Collected data

++++++++++++++++++++

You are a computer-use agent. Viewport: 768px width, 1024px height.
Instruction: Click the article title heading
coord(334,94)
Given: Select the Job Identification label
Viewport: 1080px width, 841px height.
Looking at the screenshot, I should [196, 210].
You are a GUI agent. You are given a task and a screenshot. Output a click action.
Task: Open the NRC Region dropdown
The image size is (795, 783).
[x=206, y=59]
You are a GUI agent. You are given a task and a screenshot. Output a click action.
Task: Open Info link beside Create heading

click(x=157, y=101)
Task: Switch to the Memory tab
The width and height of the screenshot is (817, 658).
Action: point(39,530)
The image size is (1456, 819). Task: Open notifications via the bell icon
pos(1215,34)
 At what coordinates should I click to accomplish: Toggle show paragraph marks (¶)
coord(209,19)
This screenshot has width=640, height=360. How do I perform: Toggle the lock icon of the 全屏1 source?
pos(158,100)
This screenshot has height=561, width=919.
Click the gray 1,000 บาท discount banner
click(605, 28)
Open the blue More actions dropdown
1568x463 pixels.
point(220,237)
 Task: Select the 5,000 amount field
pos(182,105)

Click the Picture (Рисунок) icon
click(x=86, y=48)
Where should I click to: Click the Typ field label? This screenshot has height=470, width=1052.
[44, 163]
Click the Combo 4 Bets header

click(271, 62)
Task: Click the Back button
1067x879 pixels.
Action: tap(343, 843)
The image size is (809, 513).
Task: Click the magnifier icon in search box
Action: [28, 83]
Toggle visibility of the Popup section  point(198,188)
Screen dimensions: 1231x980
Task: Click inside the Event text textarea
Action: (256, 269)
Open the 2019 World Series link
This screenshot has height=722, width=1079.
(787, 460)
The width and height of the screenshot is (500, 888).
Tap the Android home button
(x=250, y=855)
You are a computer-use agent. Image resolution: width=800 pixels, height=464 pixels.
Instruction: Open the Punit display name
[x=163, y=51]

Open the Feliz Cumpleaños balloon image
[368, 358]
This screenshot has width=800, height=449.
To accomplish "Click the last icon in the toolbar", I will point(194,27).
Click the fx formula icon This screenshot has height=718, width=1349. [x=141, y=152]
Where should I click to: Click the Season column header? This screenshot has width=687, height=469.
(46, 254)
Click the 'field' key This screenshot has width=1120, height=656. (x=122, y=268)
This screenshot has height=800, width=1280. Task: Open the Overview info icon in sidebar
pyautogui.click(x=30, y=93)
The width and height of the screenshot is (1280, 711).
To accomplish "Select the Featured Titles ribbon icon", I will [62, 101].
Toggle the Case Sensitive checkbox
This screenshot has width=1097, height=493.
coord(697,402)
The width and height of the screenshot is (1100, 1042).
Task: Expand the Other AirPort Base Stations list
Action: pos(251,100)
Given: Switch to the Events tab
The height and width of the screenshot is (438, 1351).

++++++++++++++++++++

▸ Task details
Could you please retype the lines from the start of the data through the line with "Task: Open the NRC Region dropdown", both included, and nothing else?

▸ Output of the exercise
You are a computer-use agent. Viewport: 768px width, 1024px height.
Instruction: Click the article title heading
coord(334,94)
Given: Select the Job Identification label
Viewport: 1080px width, 841px height.
Looking at the screenshot, I should [196, 210].
You are a GUI agent. You are given a task and a screenshot. Output a click action.
Task: Open the NRC Region dropdown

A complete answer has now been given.